El acto comenzó alrededor de las 11 de la mañana y tranquilamente podía escucharse desde afuera de la sede ya que se había montado todo un esquema de sonido para que la palabra de los hermanos Rodríguez Saá se escuchara claramente.

Al ver que el ingreso principal estaba atestado de gente, me dirigí a la puerta del costado izquierdo que es por donde muchas veces se le dio acceso a la prensa. Desde allí el discurso se escuchaba y se podía grabar perfectamente, pero decidí ingresar al ver que, en vez de estar hablando desde un podio, los Rodríguez Saá daban sus discursos desde un escenario montado al centro de la sede del PJ.

El objetivo era simplemente tomar una fotografía del Gobernador y senador hablando. Tenía a la vista el viejo celular con el que siempre grabo y la cámara fotográfica colgada del cuello. O sea, en ningún momento oculté el hecho de que estaba grabando.

Además, cabe destacar que no había ninguna autoridad del partido o encargado de prensa que haya informado a los medios que este congreso, a diferencia de tantos otros, no se podía grabar.

Inmediatamente una mujer comenzó a decirme que no grabara. Le expliqué que soy periodista y que estaba trabajando. La mujer dijo que me iba a sacar el teléfono y le pregunté con qué autoridad pretendía hacer eso. Al ver que no dejaba de grabar, esta mujer comenzó a gritar hacia la tribuna, señalándome y diciendo que yo estaba grabando.
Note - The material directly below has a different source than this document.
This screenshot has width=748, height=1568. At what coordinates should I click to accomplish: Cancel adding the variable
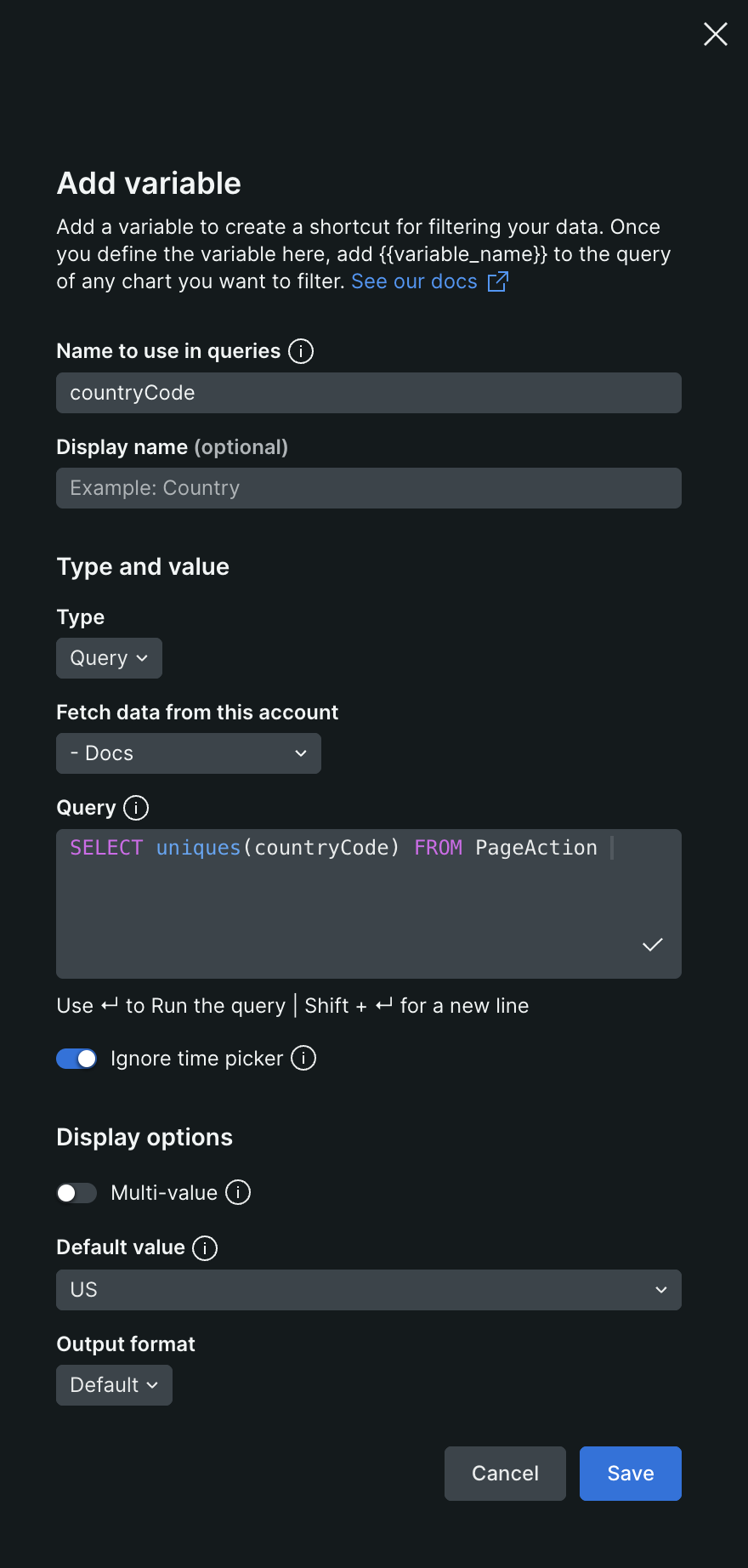point(505,1474)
Rápidamente comenzaron a llover desde la tribuna acusaciones de “traidor”, la nueva palabra favorita del oficialismo provincial.

Fue tanto el revuelo que el Gobernador, que recién tomaba la palabra, paró su discurso y me dijo, “no grabe, compañero”. A lo que le respondí, “soy periodista, Gobernador”. Enojado, “el” Alberto me dijo por el micrófono “respetanos, hermano”, mientras que su hermano se acercó al costado del círculo central y me pidió que le entregara el teléfono celular con el que estaba grabando. Obviamente le dije que no, argumentando que se trata de mi herramienta de trabajo.

El senador insistió con su más que inusual pedido y en ese momento vino un hombre alto y canoso y, amablemente, esto hay que destacarlo, me pidió que saliera ya que los ánimos estaban más que caldeados. Viendo que la cosa no daba para más, y que continuaban los gritos por más que ya había cortado la grabación, decidí hacerle caso a este hombre y me retiré.

Más allá de lo extremadamente tenso de la situación, lo verdaderamente insólito del episodio es que los Rodríguez Saá estaban dando un discurso más que políticamente correcto, diciendo cosas como que hay que trabajar más, escuchar las críticas, mejorar aspectos como la salud y la inseguridad, etc. Cosas que ya ha dicho más de un funcionario o miembro del oficialismo. No se trataba de un discurso para un grupo súper íntimo. Era simplemente un discurso más, como tantos otros que sí se nos permitió grabar en la sede del PJ.

Para finalizar, solo tengo palabras de agradecimiento hacía todos los colegas periodistas, ya sea de medios independientes u oficialistas, que ya me han manifestado su apoyo y solidaridad ante el episodio vivido.